Real Estate Debt demands up to date information
Real Estate finance and investment has many facets and until recently the availability of real estate loan management systems and software has been poorly served. With the advent of the Fairways real estate debt management system the industry has been given a solution that meets its needs and fulfils the functionality required for advanced real estate debt management solutions. Importantly Fairways is able to work across the full range of debt instruments and fund currencies to ensure that Treasurers and Fund Accountants have the most advanced debt management solution available today.
Social Housing Treasury Solutions, building for the future, today
European Social Housing organisations have grown considerably over the last decade many now have loan books of considerable size many in the millions some in the billions of Euros and Pounds.

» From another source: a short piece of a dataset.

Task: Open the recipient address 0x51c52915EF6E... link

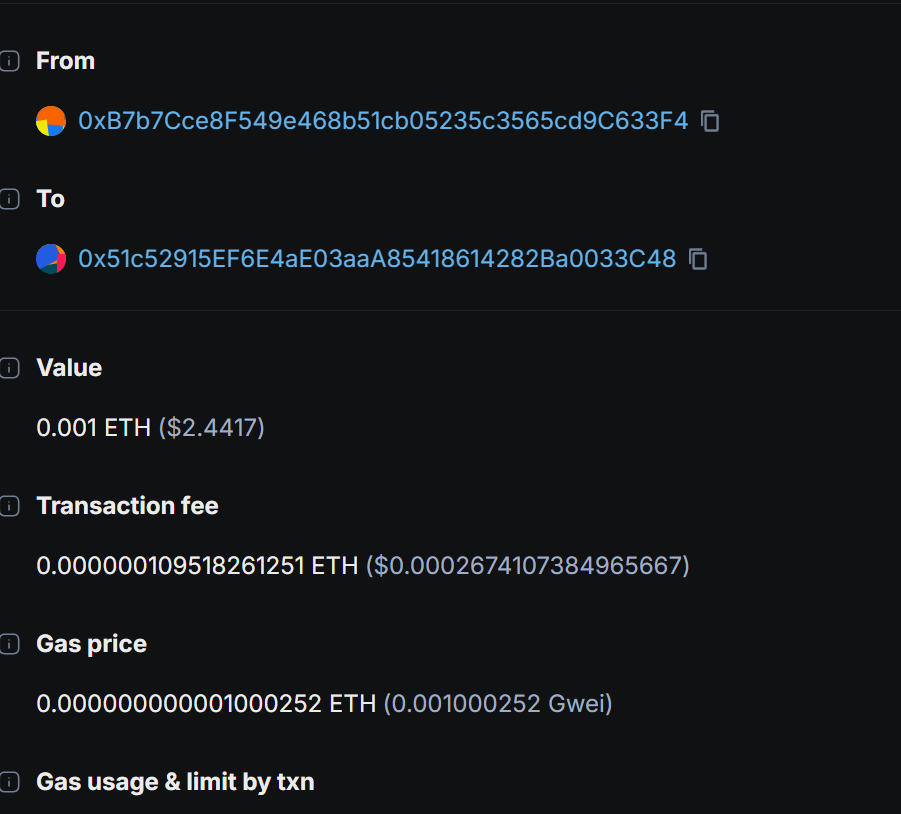Action: tap(377, 259)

The social housing management teams including finance leads and treasury teams have seen the need to move away from simple spreadsheet to more competent social housing treasury software that provides the treasury solutions needed to manage these growing loan books. The social housing debt management systems available today have to manage debt of many types this includes fixed and floating rate loans, multi tranche facilities, inflation based product and along with this manage the associated derivatives as well. The social housing organisations that are publicly funded need to have available public treasury management software that has the capability and capacity to manage large scale debt across multiple lenders and multiple borrowers in its stride, Fairways Debt is a proven solution in this arena.

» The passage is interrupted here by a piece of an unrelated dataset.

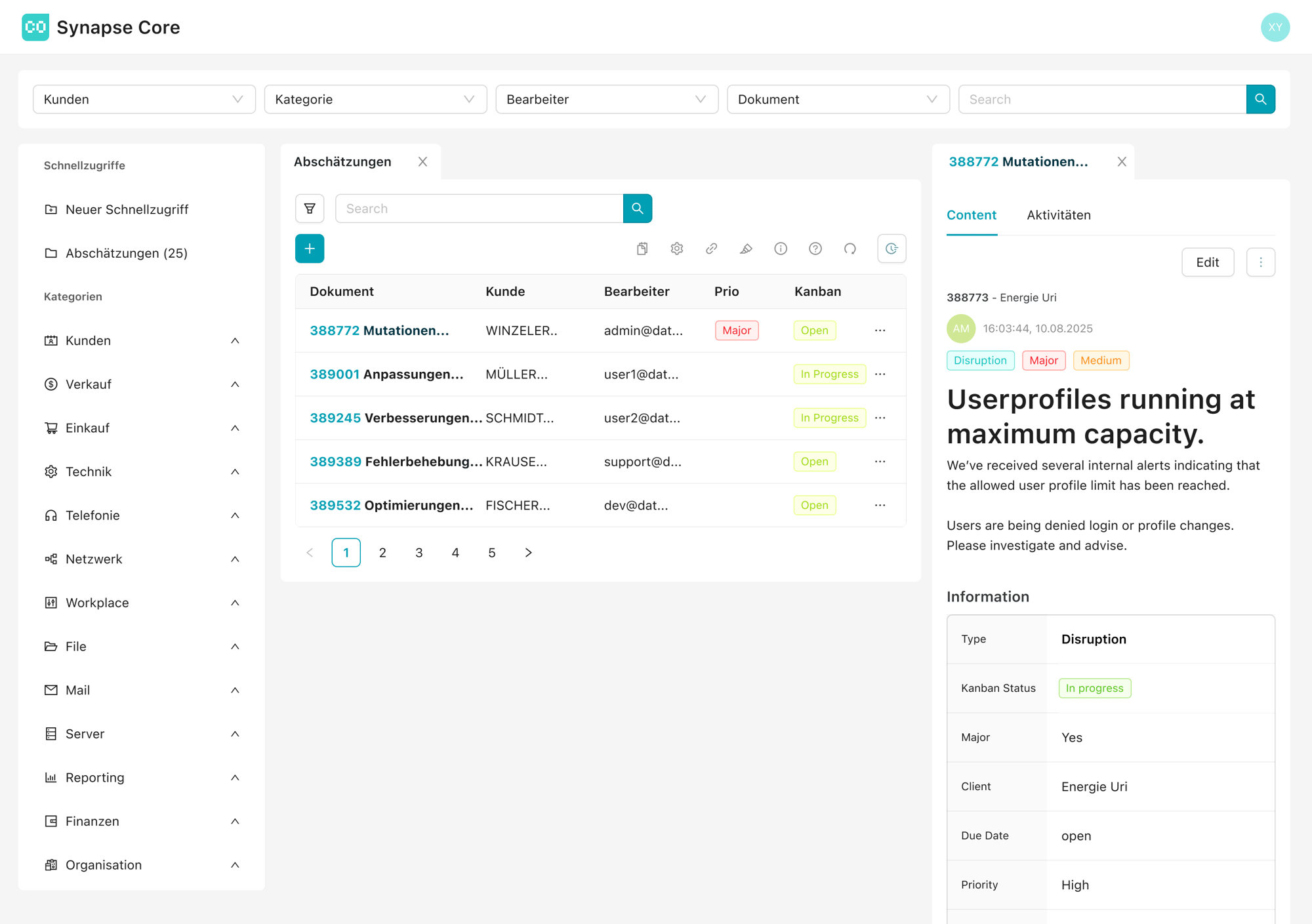Go to page 3 in pagination
Viewport: 1312px width, 924px height.
click(x=419, y=553)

Fairways:Making Debt Management more efficient
Cumbersome and difficulty to use treasury management systems and independent spreadsheets are rapidly being replaced with more agile SaaS solutions focused on corporate debt management and the needs of the corporate treasury management teams. Loan management software has needed to become more advanced and provide more real time analytics and close to real time mark to market valuations with the incorporation of market data. The debt management teams across industry have identified the need for more accurate forecasting and Fairways from Finance Active which incorporates both market data and calculated forward curves meets this industry need. With many industries going through a corporate debt restructuring process having a solution like Fairways available enables them to strategize and simulate opportunities before committing to a new way of working with truly advanced debt management solutions such as Insito and Fairways Debt.
Debt management solutions tailored to your needs
Centralised view of financing transactions permanently connected to the financial markets, simulation, regulatory reports, key indicators… To manage debt, Finance Active provides smart monitoring, pricing and reporting solutions, with a personalised support.
Fairways Debt and Insito solutions optimise your debt management and facilitate your decision-making, resulting in improved financial performance.